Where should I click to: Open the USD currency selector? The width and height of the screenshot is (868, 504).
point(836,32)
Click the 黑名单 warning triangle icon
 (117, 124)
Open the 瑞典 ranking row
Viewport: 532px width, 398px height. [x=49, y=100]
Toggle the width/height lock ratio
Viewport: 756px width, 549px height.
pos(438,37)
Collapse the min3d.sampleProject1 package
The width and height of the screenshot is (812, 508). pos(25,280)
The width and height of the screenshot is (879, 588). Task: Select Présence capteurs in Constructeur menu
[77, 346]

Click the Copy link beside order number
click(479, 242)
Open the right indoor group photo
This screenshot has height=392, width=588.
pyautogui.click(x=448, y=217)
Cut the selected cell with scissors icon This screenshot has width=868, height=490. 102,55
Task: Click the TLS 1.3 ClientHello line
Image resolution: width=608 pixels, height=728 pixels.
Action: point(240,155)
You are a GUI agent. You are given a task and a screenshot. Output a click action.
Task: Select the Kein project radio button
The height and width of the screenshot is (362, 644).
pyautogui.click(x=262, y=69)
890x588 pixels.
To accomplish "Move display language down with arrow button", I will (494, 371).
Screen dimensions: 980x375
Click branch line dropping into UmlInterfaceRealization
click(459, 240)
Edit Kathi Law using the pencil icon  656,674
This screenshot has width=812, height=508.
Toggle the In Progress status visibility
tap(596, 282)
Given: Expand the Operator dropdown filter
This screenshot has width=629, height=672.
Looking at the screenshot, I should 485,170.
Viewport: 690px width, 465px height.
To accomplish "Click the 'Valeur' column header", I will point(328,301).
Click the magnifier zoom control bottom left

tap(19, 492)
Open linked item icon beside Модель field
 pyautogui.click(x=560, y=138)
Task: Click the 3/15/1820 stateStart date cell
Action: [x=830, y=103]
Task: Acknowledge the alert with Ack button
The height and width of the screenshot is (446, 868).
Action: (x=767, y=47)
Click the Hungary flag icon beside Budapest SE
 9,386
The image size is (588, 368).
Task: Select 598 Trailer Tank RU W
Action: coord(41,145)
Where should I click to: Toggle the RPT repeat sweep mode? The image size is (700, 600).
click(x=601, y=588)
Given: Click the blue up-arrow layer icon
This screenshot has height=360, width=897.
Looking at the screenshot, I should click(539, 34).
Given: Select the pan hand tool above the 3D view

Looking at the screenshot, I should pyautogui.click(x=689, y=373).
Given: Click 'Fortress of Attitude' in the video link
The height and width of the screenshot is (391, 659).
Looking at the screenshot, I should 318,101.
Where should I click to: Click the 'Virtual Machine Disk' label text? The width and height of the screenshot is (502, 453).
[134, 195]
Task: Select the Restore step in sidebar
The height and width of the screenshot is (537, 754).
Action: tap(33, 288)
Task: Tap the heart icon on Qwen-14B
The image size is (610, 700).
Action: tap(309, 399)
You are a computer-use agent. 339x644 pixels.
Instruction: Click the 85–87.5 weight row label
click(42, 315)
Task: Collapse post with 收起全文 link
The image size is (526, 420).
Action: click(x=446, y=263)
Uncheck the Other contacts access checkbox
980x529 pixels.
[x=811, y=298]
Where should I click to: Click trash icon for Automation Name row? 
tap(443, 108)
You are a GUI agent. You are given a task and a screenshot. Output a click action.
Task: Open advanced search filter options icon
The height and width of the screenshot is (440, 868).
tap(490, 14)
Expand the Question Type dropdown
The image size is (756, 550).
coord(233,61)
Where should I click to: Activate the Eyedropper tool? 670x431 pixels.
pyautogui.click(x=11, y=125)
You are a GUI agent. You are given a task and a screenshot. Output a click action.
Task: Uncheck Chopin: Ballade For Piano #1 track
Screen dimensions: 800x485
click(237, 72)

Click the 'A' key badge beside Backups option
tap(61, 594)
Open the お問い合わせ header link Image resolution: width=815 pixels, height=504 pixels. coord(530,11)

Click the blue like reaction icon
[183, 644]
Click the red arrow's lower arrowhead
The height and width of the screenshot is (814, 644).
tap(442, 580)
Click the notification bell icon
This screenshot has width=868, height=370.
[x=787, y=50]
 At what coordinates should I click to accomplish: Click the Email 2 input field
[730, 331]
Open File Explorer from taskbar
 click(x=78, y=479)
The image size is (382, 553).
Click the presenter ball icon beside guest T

━━━━━━━━━━━━━━━━━━━━

(WHAT YOU WILL DO):
Write every line of the items above as a JSON list of strings, one string per line, leaving out blank lines.

(TASK ANSWER):
[
  "Where should I click to: Open the USD currency selector? The width and height of the screenshot is (868, 504).",
  "point(836,32)",
  "Click the 黑名单 warning triangle icon",
  " (117, 124)",
  "Open the 瑞典 ranking row",
  "Viewport: 532px width, 398px height. [x=49, y=100]",
  "Toggle the width/height lock ratio",
  "Viewport: 756px width, 549px height.",
  "pos(438,37)",
  "Collapse the min3d.sampleProject1 package",
  "The width and height of the screenshot is (812, 508). pos(25,280)",
  "The width and height of the screenshot is (879, 588). Task: Select Présence capteurs in Constructeur menu",
  "[77, 346]",
  "Click the Copy link beside order number",
  "click(479, 242)",
  "Open the right indoor group photo",
  "This screenshot has height=392, width=588.",
  "pyautogui.click(x=448, y=217)",
  "Cut the selected cell with scissors icon This screenshot has width=868, height=490. 102,55",
  "Task: Click the TLS 1.3 ClientHello line",
  "Image resolution: width=608 pixels, height=728 pixels.",
  "Action: point(240,155)",
  "You are a GUI agent. You are given a task and a screenshot. Output a click action.",
  "Task: Select the Kein project radio button",
  "The height and width of the screenshot is (362, 644).",
  "pyautogui.click(x=262, y=69)",
  "890x588 pixels.",
  "To accomplish \"Move display language down with arrow button\", I will (494, 371).",
  "Screen dimensions: 980x375",
  "Click branch line dropping into UmlInterfaceRealization",
  "click(459, 240)",
  "Edit Kathi Law using the pencil icon  656,674",
  "This screenshot has width=812, height=508.",
  "Toggle the In Progress status visibility",
  "tap(596, 282)",
  "Given: Expand the Operator dropdown filter",
  "This screenshot has width=629, height=672.",
  "Looking at the screenshot, I should 485,170.",
  "Viewport: 690px width, 465px height.",
  "To accomplish \"Click the 'Valeur' column header\", I will point(328,301).",
  "Click the magnifier zoom control bottom left",
  "tap(19, 492)",
  "Open linked item icon beside Модель field",
  " pyautogui.click(x=560, y=138)",
  "Task: Click the 3/15/1820 stateStart date cell",
  "Action: [x=830, y=103]",
  "Task: Acknowledge the alert with Ack button",
  "The height and width of the screenshot is (446, 868).",
  "Action: (x=767, y=47)",
  "Click the Hungary flag icon beside Budapest SE",
  " 9,386",
  "The image size is (588, 368).",
  "Task: Select 598 Trailer Tank RU W",
  "Action: coord(41,145)",
  "Where should I click to: Toggle the RPT repeat sweep mode? The image size is (700, 600).",
  "click(x=601, y=588)",
  "Given: Click the blue up-arrow layer icon",
  "This screenshot has height=360, width=897.",
  "Looking at the screenshot, I should click(539, 34).",
  "Given: Select the pan hand tool above the 3D view",
  "Looking at the screenshot, I should pyautogui.click(x=689, y=373).",
  "Given: Click 'Fortress of Attitude' in the video link",
  "The height and width of the screenshot is (391, 659).",
  "Looking at the screenshot, I should 318,101.",
  "Where should I click to: Click the 'Virtual Machine Disk' label text? The width and height of the screenshot is (502, 453).",
  "[134, 195]",
  "Task: Select the Restore step in sidebar",
  "The height and width of the screenshot is (537, 754).",
  "Action: tap(33, 288)",
  "Task: Tap the heart icon on Qwen-14B",
  "The image size is (610, 700).",
  "Action: tap(309, 399)",
  "You are a computer-use agent. 339x644 pixels.",
  "Instruction: Click the 85–87.5 weight row label",
  "click(42, 315)",
  "Task: Collapse post with 收起全文 link",
  "The image size is (526, 420).",
  "Action: click(x=446, y=263)",
  "Uncheck the Other contacts access checkbox",
  "980x529 pixels.",
  "[x=811, y=298]",
  "Where should I click to: Click trash icon for Automation Name row? ",
  "tap(443, 108)",
  "You are a GUI agent. You are given a task and a screenshot. Output a click action.",
  "Task: Open advanced search filter options icon",
  "The height and width of the screenshot is (440, 868).",
  "tap(490, 14)",
  "Expand the Question Type dropdown",
  "The image size is (756, 550).",
  "coord(233,61)",
  "Where should I click to: Activate the Eyedropper tool? 670x431 pixels.",
  "pyautogui.click(x=11, y=125)",
  "You are a GUI agent. You are given a task and a screenshot. Output a click action.",
  "Task: Uncheck Chopin: Ballade For Piano #1 track",
  "Screen dimensions: 800x485",
  "click(237, 72)",
  "Click the 'A' key badge beside Backups option",
  "tap(61, 594)",
  "Open the お問い合わせ header link Image resolution: width=815 pixels, height=504 pixels. coord(530,11)",
  "Click the blue like reaction icon",
  "[183, 644]",
  "Click the red arrow's lower arrowhead",
  "The height and width of the screenshot is (814, 644).",
  "tap(442, 580)",
  "Click the notification bell icon",
  "This screenshot has width=868, height=370.",
  "[x=787, y=50]",
  " At what coordinates should I click to accomplish: Click the Email 2 input field",
  "[730, 331]",
  "Open File Explorer from taskbar",
  " click(x=78, y=479)",
  "The image size is (382, 553).",
  "Click the presenter ball icon beside guest T"
]